万葉集巻第八1551‐1554番歌(夕月夜心もしのに)~アルケーを知りたい(1395)

▼時雨と紅葉、露とコオロギ、組合せの良き。1553の「あまねく色づきにけり」に答える1554の「散りか過ぎなむ」はどう解釈すると良いのだろう。せっかく色づいたよ、と言っているのだから、散ってしまうのが心配、くらいの答えだと良いのかも。

 市原王が歌一首
時待ちて降りししぐれの雨やみぬ 明けむ朝か山のもみたむ 万1551
*時を待ったように時雨がやみました。明日の朝は山が紅葉するでしょう。
                                                                              
 湯原王が蟋蟀の歌一首
夕月夜心もしのに白露の 置くこの庭にこほろぎ鳴くも 万1552
*夕月の夜、心がしおれる時、露のが降りた庭でコオロギが鳴いています。

 衛門大尉大伴宿禰稲公が歌一首
しぐれの雨間なくし降れば御笠山 木末あまねく色づきにけり 万1553
*休みなく降った時雨のおかげで御笠山の木々はすべて紅葉しました。

 大伴家持が和ふる歌一首
大君の御笠の山の黄葉は 今日のしぐれに散りか過ぎなむ 万1554
*大君の御笠という名の御笠山の黄葉は、今日の時雨で散ってしまいそうです。

【似顔絵サロン】同時代の乱、672年の壬申の乱の関係者:田辺 小隅 たなべ の おすみ ? - ? 飛鳥時代の人物。

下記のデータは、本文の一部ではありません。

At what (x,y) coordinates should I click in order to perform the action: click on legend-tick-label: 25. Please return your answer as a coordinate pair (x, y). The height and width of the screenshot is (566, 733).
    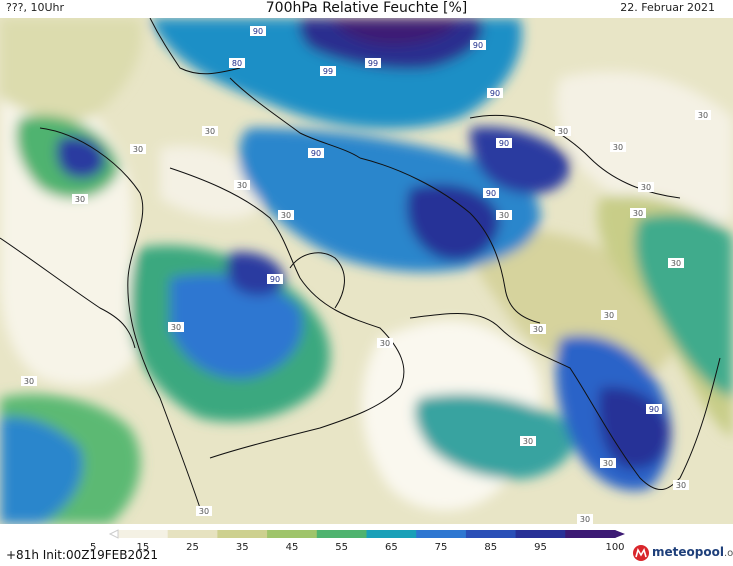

672年の壬申の乱では大友皇子側。倉歴道を守っていた田中足麻呂に夜襲をかけて敗走させる。















市原王 いちはらおう 719 - ? 奈良時代の皇族。安貴王の子。大伴家持と交流。















湯原王 ゆはらおおきみ ? - ? 奈良時代の皇族・歌人。天智天皇の孫。志貴皇子の子。















大伴 稲公 おおとも の いなきみ ? - ? 奈良時代の貴族。父親は大伴安麻呂。旅人の弟、宿奈麻呂の兄。















〔参考〕
伊藤博訳注『新版 万葉集二』角川ソフィア文庫。